TRY IT —
From the line containing "You are a computer-use agent. The width" through the last line of the data, return those lines exactly as written and nothing more.

DATA SUPPLIED —
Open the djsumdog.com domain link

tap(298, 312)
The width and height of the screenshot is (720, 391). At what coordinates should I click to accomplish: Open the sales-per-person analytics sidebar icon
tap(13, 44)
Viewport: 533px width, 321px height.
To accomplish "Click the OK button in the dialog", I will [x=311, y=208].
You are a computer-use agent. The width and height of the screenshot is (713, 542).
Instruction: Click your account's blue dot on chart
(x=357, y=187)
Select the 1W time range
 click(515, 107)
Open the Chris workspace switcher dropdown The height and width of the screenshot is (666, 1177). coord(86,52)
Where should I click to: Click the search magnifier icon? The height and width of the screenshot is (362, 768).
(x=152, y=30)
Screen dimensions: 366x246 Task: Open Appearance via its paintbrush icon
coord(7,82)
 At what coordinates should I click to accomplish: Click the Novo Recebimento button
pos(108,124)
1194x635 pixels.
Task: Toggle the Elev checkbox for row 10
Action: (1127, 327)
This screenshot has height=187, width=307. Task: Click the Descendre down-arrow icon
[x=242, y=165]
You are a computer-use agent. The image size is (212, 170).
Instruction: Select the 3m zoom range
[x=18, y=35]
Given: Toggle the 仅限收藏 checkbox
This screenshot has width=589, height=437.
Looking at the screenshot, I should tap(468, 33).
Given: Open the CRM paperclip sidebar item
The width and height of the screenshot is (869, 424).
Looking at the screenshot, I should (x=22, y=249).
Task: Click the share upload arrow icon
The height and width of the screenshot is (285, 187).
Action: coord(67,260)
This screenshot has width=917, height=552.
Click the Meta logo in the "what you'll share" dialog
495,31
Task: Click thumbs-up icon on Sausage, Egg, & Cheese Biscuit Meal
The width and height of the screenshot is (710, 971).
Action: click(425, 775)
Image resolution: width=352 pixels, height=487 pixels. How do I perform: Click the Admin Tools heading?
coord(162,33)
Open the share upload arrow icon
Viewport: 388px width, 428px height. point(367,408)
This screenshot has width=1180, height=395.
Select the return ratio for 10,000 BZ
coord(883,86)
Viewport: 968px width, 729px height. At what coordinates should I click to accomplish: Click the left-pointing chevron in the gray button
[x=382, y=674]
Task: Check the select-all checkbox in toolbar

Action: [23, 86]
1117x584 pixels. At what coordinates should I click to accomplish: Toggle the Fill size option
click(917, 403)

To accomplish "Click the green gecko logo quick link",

PROBLEM SOLUTION —
You are a computer-use agent. The width and height of the screenshot is (713, 542).
Instruction: Click your account's blue dot on chart
(x=357, y=187)
Select the 1W time range
 click(515, 107)
Open the Chris workspace switcher dropdown The height and width of the screenshot is (666, 1177). coord(86,52)
Where should I click to: Click the search magnifier icon? The height and width of the screenshot is (362, 768).
(x=152, y=30)
Screen dimensions: 366x246 Task: Open Appearance via its paintbrush icon
coord(7,82)
 At what coordinates should I click to accomplish: Click the Novo Recebimento button
pos(108,124)
1194x635 pixels.
Task: Toggle the Elev checkbox for row 10
Action: (1127, 327)
This screenshot has height=187, width=307. Task: Click the Descendre down-arrow icon
[x=242, y=165]
You are a computer-use agent. The image size is (212, 170).
Instruction: Select the 3m zoom range
[x=18, y=35]
Given: Toggle the 仅限收藏 checkbox
This screenshot has width=589, height=437.
Looking at the screenshot, I should tap(468, 33).
Given: Open the CRM paperclip sidebar item
The width and height of the screenshot is (869, 424).
Looking at the screenshot, I should (x=22, y=249).
Task: Click the share upload arrow icon
The height and width of the screenshot is (285, 187).
Action: coord(67,260)
This screenshot has width=917, height=552.
Click the Meta logo in the "what you'll share" dialog
495,31
Task: Click thumbs-up icon on Sausage, Egg, & Cheese Biscuit Meal
The width and height of the screenshot is (710, 971).
Action: click(425, 775)
Image resolution: width=352 pixels, height=487 pixels. How do I perform: Click the Admin Tools heading?
coord(162,33)
Open the share upload arrow icon
Viewport: 388px width, 428px height. point(367,408)
This screenshot has width=1180, height=395.
Select the return ratio for 10,000 BZ
coord(883,86)
Viewport: 968px width, 729px height. At what coordinates should I click to accomplish: Click the left-pointing chevron in the gray button
[x=382, y=674]
Task: Check the select-all checkbox in toolbar

Action: [23, 86]
1117x584 pixels. At what coordinates should I click to accomplish: Toggle the Fill size option
click(917, 403)

To accomplish "Click the green gecko logo quick link",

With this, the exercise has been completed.